AIM OF THE EXERCISE → Express these records as a Markdown table with two columns, n for the row number and Line for the line, and leave out blank lines.

MATERIAL →

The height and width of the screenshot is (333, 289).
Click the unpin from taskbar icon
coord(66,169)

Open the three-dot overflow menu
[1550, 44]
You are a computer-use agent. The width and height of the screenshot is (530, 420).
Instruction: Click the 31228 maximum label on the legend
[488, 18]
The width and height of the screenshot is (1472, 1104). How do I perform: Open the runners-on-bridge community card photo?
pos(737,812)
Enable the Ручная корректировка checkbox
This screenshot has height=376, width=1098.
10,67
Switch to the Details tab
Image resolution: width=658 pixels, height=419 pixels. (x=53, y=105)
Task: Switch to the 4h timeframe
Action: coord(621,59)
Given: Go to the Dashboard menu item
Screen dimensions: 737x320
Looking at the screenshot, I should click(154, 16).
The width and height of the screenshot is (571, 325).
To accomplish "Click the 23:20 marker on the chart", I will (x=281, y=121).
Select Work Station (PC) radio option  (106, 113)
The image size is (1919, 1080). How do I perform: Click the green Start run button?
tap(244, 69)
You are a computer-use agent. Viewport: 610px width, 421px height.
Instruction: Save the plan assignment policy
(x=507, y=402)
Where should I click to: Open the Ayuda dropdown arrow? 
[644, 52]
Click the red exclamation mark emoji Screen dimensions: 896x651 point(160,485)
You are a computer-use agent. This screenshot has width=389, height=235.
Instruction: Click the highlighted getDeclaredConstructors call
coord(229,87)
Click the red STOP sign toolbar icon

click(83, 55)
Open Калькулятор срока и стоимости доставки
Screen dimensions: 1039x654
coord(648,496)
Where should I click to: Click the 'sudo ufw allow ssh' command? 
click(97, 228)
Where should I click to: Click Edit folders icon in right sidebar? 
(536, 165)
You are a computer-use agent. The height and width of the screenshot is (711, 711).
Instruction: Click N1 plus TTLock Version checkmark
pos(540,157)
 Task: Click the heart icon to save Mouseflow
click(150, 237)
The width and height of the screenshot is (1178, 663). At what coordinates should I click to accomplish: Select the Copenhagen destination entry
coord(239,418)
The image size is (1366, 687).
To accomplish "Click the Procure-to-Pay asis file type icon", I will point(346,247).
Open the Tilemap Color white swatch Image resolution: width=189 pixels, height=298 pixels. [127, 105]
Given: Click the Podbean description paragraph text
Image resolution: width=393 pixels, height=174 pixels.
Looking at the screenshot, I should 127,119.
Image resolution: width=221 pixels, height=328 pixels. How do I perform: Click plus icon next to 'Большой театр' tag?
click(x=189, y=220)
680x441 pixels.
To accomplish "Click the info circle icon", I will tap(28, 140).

IN RESPONSE →
| n | Line |
|---|---|
| 1 | The height and width of the screenshot is (333, 289). |
| 2 | Click the unpin from taskbar icon |
| 3 | coord(66,169) |
| 4 | Open the three-dot overflow menu |
| 5 | [1550, 44] |
| 6 | You are a computer-use agent. The width and height of the screenshot is (530, 420). |
| 7 | Instruction: Click the 31228 maximum label on the legend |
| 8 | [488, 18] |
| 9 | The width and height of the screenshot is (1472, 1104). How do I perform: Open the runners-on-bridge community card photo? |
| 10 | pos(737,812) |
| 11 | Enable the Ручная корректировка checkbox |
| 12 | This screenshot has height=376, width=1098. |
| 13 | 10,67 |
| 14 | Switch to the Details tab |
| 15 | Image resolution: width=658 pixels, height=419 pixels. (x=53, y=105) |
| 16 | Task: Switch to the 4h timeframe |
| 17 | Action: coord(621,59) |
| 18 | Given: Go to the Dashboard menu item |
| 19 | Screen dimensions: 737x320 |
| 20 | Looking at the screenshot, I should click(154, 16). |
| 21 | The width and height of the screenshot is (571, 325). |
| 22 | To accomplish "Click the 23:20 marker on the chart", I will (x=281, y=121). |
| 23 | Select Work Station (PC) radio option  (106, 113) |
| 24 | The image size is (1919, 1080). How do I perform: Click the green Start run button? |
| 25 | tap(244, 69) |
| 26 | You are a computer-use agent. Viewport: 610px width, 421px height. |
| 27 | Instruction: Save the plan assignment policy |
| 28 | (x=507, y=402) |
| 29 | Where should I click to: Open the Ayuda dropdown arrow?  |
| 30 | [644, 52] |
| 31 | Click the red exclamation mark emoji Screen dimensions: 896x651 point(160,485) |
| 32 | You are a computer-use agent. This screenshot has width=389, height=235. |
| 33 | Instruction: Click the highlighted getDeclaredConstructors call |
| 34 | coord(229,87) |
| 35 | Click the red STOP sign toolbar icon |
| 36 | click(83, 55) |
| 37 | Open Калькулятор срока и стоимости доставки |
| 38 | Screen dimensions: 1039x654 |
| 39 | coord(648,496) |
| 40 | Where should I click to: Click the 'sudo ufw allow ssh' command?  |
| 41 | click(97, 228) |
| 42 | Where should I click to: Click Edit folders icon in right sidebar?  |
| 43 | (536, 165) |
| 44 | You are a computer-use agent. The height and width of the screenshot is (711, 711). |
| 45 | Instruction: Click N1 plus TTLock Version checkmark |
| 46 | pos(540,157) |
| 47 |  Task: Click the heart icon to save Mouseflow |
| 48 | click(150, 237) |
| 49 | The width and height of the screenshot is (1178, 663). At what coordinates should I click to accomplish: Select the Copenhagen destination entry |
| 50 | coord(239,418) |
| 51 | The image size is (1366, 687). |
| 52 | To accomplish "Click the Procure-to-Pay asis file type icon", I will point(346,247). |
| 53 | Open the Tilemap Color white swatch Image resolution: width=189 pixels, height=298 pixels. [127, 105] |
| 54 | Given: Click the Podbean description paragraph text |
| 55 | Image resolution: width=393 pixels, height=174 pixels. |
| 56 | Looking at the screenshot, I should 127,119. |
| 57 | Image resolution: width=221 pixels, height=328 pixels. How do I perform: Click plus icon next to 'Большой театр' tag? |
| 58 | click(x=189, y=220) |
| 59 | 680x441 pixels. |
| 60 | To accomplish "Click the info circle icon", I will tap(28, 140). |